Appena prima di partire (en: Just before departing) is the second studio album by Italian Pop duo Zero Assoluto. The album was released on 2 March 2007, during the Sanremo Festival's time.

Track listing

 "Ora che ci sei" – 3:52
 "Appena prima di partire" – 3:21
 "Meglio così" – 3:21
 "Sei parte di me" – 3:00
 "Quello che mi davi tu" – 3:03
 "Svegliarsi la mattina" – 3:44
 "Certe cose non cambiano" – 3:10
 "Non voltarti mai" – 3:59
 "Scappare" – 3:30
 "Seduto qua" – 3:57
 "Semplicemente" – 6:08

Singles
 The album's lead single is "Semplicemente", released mid-year 2005. The single subsequently became a commercial and broadcast success, reaching #3 in Italy
 The second single is "Svegliarsi la mattina". It was released on February 28, 2006, and the duo performed the song at the Sanremo Festival, where they were #2 in the "Group" category.
 "Sei parte di me" is the third single was released on June 30, 2006. The song reached #1 on the Italian Chart, in its third week.
 The fourth single was "Appena prima di partire", released on February 27, 2007, during the Sanremo Festival.

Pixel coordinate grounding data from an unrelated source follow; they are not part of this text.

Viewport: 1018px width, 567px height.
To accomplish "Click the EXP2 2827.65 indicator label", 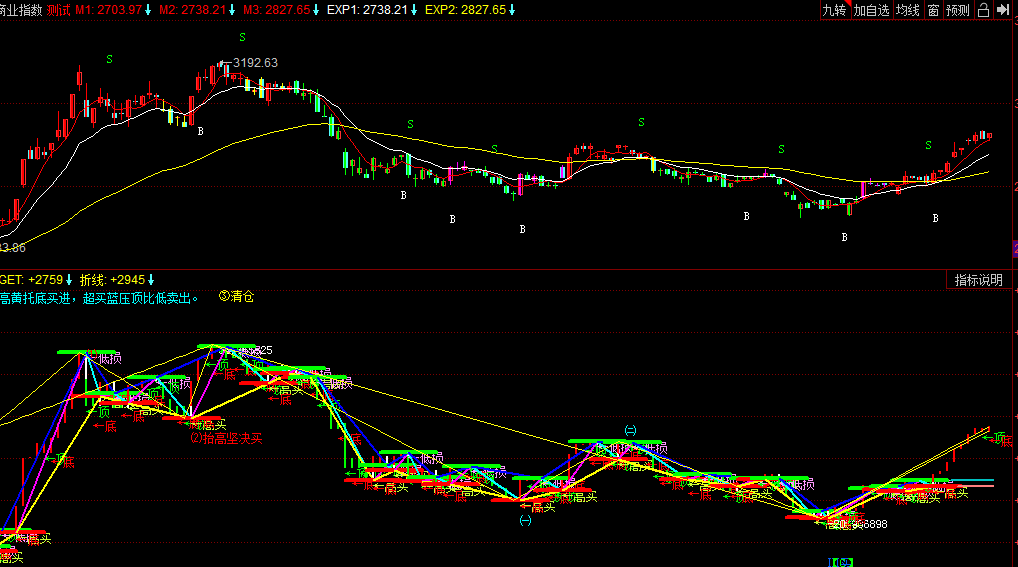I will [x=464, y=10].
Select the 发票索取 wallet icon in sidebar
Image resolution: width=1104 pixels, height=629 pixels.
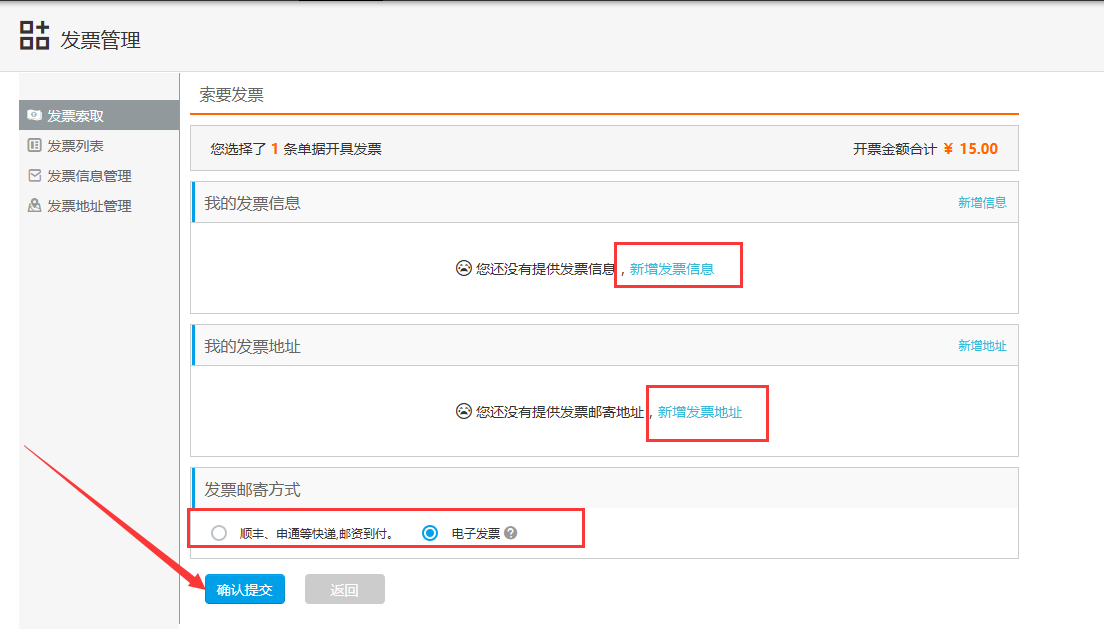tap(34, 114)
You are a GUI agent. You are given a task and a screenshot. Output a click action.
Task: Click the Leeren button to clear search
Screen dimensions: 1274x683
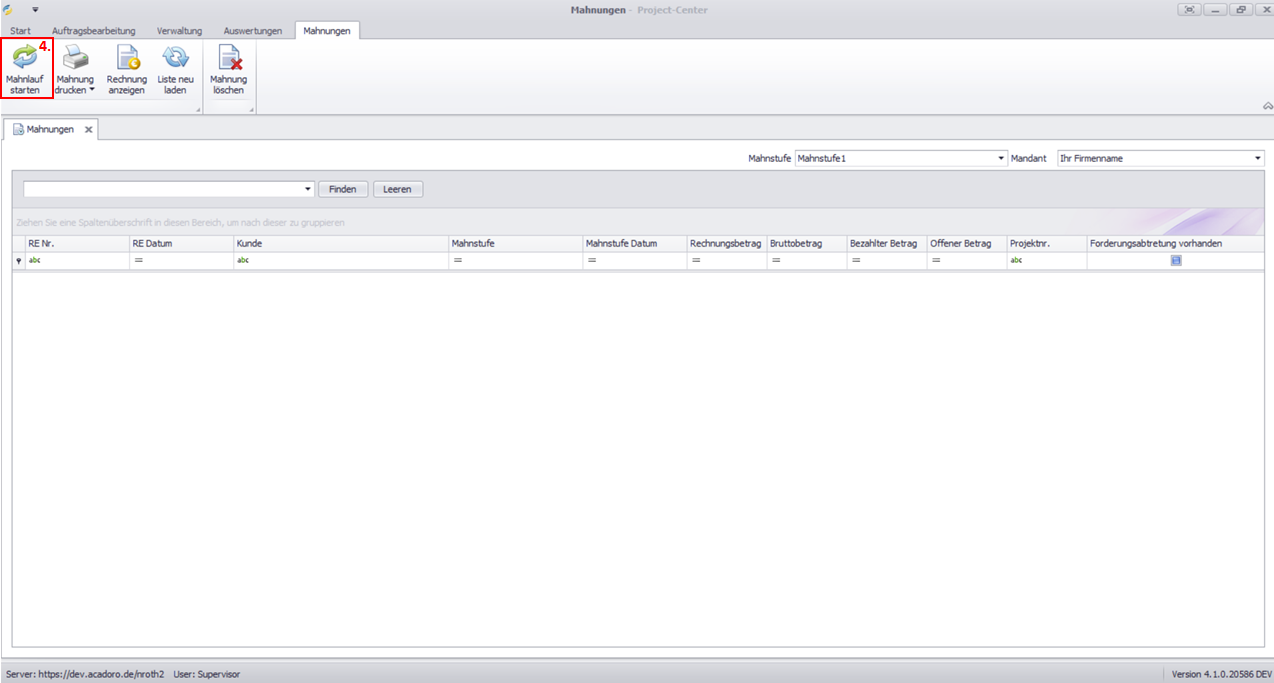(x=398, y=189)
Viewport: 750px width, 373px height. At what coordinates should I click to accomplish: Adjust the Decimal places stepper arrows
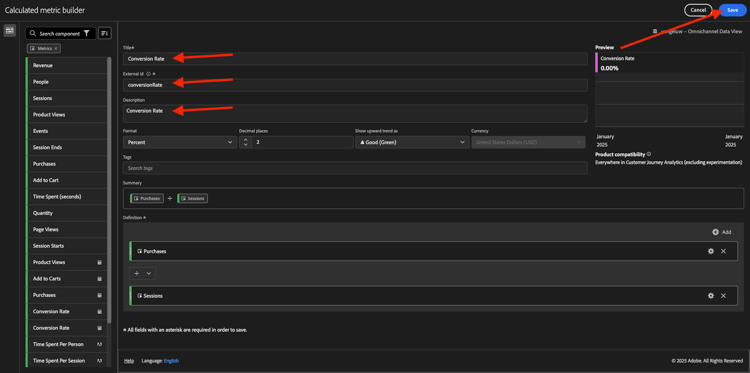pos(245,143)
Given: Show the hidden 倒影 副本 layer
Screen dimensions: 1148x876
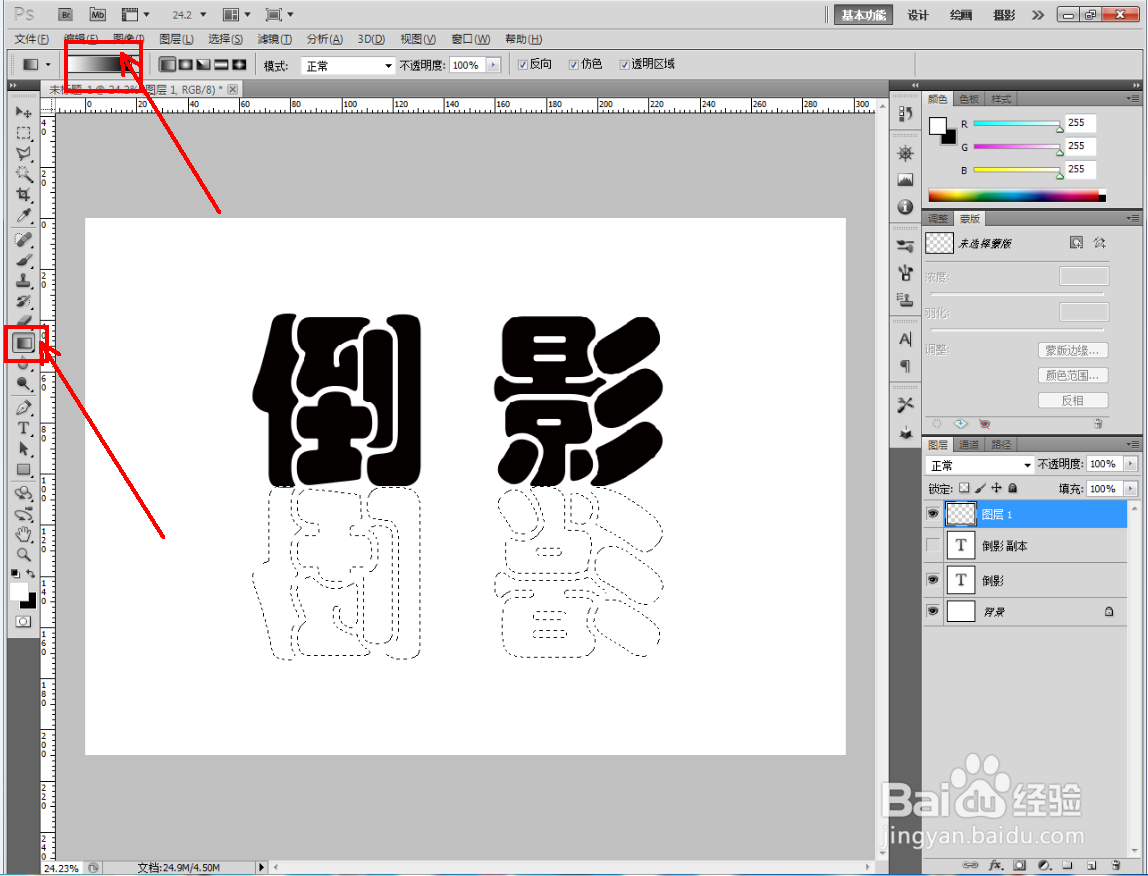Looking at the screenshot, I should pyautogui.click(x=931, y=546).
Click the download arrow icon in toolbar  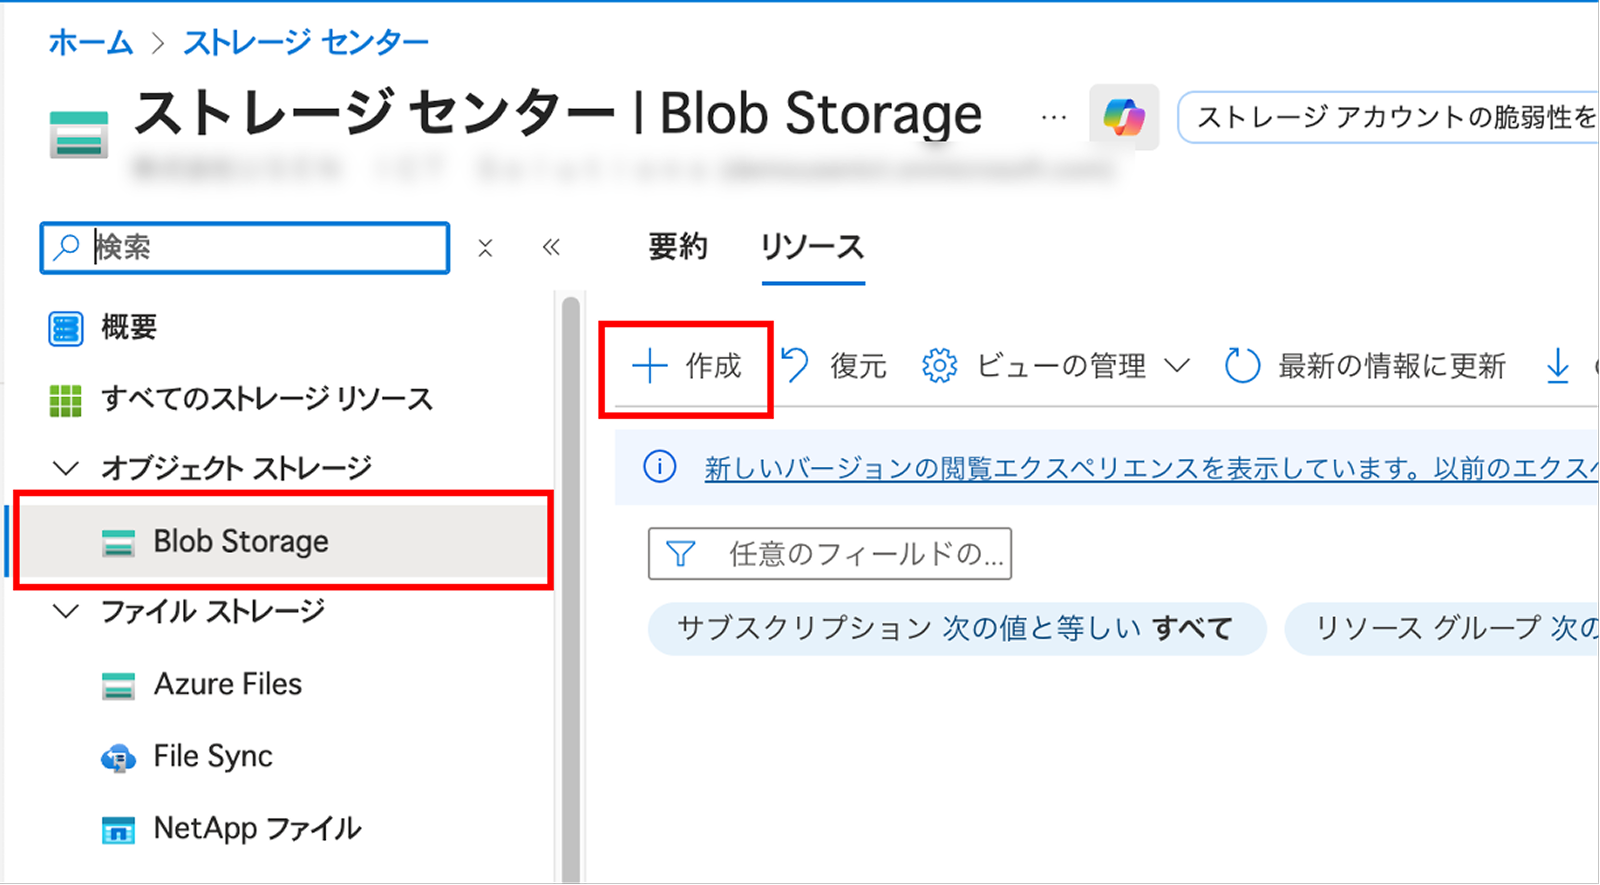click(1557, 367)
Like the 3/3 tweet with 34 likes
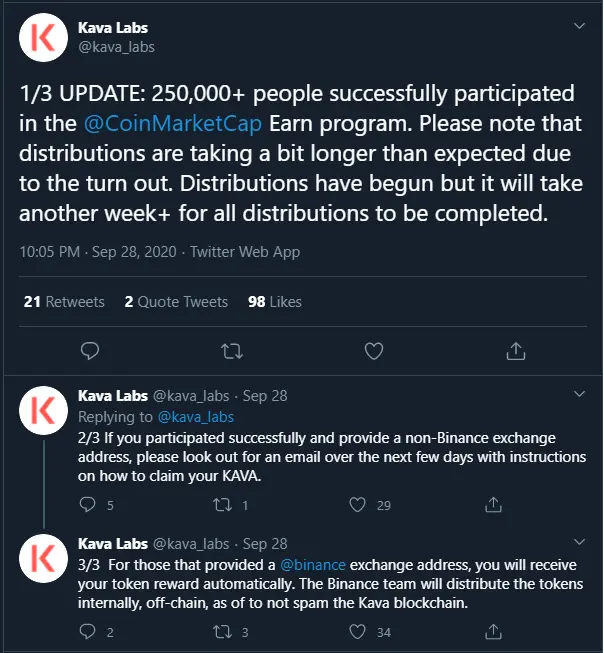 [357, 632]
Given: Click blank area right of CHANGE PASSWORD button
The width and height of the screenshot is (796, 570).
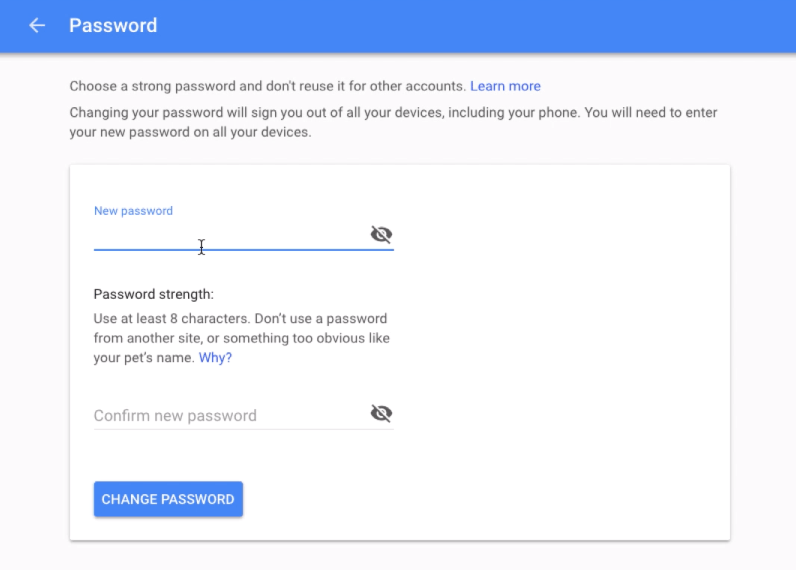Looking at the screenshot, I should click(480, 499).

At the Sanremo Festival, during the "Serata dei Duetti (Evening of Duets)", the singers were joined by Nelly Furtado. The song was subsequently re-released in Germany on May 11, 2008, as "Win or Lose", featuring Nelly Furtado. Both versions were released only as digital downloads.
 "Meglio Così", also available only as a digital download, is the fifth and final single from album, released in the first half of 2007. The singers performed the song at Festivalbar. The singers quote the book, "Ho Voglia di Te", in the song.